To our knowledge, this is the only instance where a single nucleotide mutation activated so many cryptic splice sites, and it represents the only natural mutation known to cause a rare noncanonical splice site and retrieve a canonical site. It is also the only RNA splicing mechanism to expose a new pattern of ‘GT–AT.’

We were able to confirm the splicing effect of this mutation on the SEDL gene using a variety of software, including SPL, SPLM and FSPLICE. However, they were not as effective in identifying the cryptic splice acceptor sites, particularly those with the noncanonical ends. Some studies have shown that different components of the splicing machinery are involved in recognizing splice sites with infrequently occurring bases, particularly in the case of some AT–AC introns.6 The related splice mechanisms in the noncanonical splice junctions should be quite different from those canonical patterns.12 Our present knowledge about how the cell specifies splice sites is not sufficient for accurate and comprehensive computational identification of splice junctions in genomic sequences. Characterization of the splice sites with alternative splicing variants would expand our knowledge of splice junctions and help us to improve the quality of gene structure prediction programs.7

SEDL expression levels of patients and carriers were decreased to 1/20 and 1/6, respectively, compared with those of normal controls. These data can help us to understand and quantify why patients affected by SEDT experience reduced endochondral bone growth at the epiphyses, particularly in the vertebral bodies, and why some adult female carriers experience problems with precocious osteoarthritis.

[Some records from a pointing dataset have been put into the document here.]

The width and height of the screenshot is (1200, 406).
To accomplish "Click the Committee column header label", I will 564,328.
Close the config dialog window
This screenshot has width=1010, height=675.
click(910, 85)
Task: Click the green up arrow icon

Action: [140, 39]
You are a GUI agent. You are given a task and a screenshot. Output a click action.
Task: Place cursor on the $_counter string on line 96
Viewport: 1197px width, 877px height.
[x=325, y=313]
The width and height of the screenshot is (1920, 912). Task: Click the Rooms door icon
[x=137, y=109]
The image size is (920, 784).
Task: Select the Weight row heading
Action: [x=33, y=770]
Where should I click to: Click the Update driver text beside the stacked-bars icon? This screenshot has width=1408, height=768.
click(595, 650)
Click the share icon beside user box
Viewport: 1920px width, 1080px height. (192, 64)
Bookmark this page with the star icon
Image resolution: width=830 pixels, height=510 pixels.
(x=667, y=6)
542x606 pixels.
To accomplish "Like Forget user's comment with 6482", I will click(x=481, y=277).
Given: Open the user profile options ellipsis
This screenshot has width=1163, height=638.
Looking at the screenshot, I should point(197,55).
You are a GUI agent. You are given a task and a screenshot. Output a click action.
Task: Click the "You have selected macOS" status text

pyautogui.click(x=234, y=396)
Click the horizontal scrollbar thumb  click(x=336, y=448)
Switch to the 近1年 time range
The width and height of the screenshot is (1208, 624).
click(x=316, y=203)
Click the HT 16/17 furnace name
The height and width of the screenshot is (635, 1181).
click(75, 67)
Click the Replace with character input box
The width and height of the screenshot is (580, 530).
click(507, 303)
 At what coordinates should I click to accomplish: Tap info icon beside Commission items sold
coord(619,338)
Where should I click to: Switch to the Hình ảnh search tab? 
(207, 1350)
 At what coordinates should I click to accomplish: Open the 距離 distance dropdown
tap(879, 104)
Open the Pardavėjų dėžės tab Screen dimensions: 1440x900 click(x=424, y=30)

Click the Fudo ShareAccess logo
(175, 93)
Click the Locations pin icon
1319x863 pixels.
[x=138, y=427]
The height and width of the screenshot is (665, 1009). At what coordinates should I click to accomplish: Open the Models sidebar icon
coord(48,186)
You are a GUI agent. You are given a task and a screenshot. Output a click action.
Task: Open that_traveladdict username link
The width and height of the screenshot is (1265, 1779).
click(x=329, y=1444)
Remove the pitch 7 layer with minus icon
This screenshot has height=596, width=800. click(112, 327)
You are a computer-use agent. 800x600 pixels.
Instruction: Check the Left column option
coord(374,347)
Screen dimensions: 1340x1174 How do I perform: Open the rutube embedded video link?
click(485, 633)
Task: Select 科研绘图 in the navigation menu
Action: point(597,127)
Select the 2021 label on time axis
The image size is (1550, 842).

Taken together, identification of the IVS4+1A>G mutation in this SEDT group enables carrier detection and presymptomatic/prenatal diagnosis, but also reveals a significant mutation in the splice consensus. The disruption of the AT donor site in a rare AT–AC intron led to a GT donor site and resulted in a multitude of aberrant transcripts. This is an interesting mechanism and these splice patterns represent a fruitful area for further study on splicing mechanisms.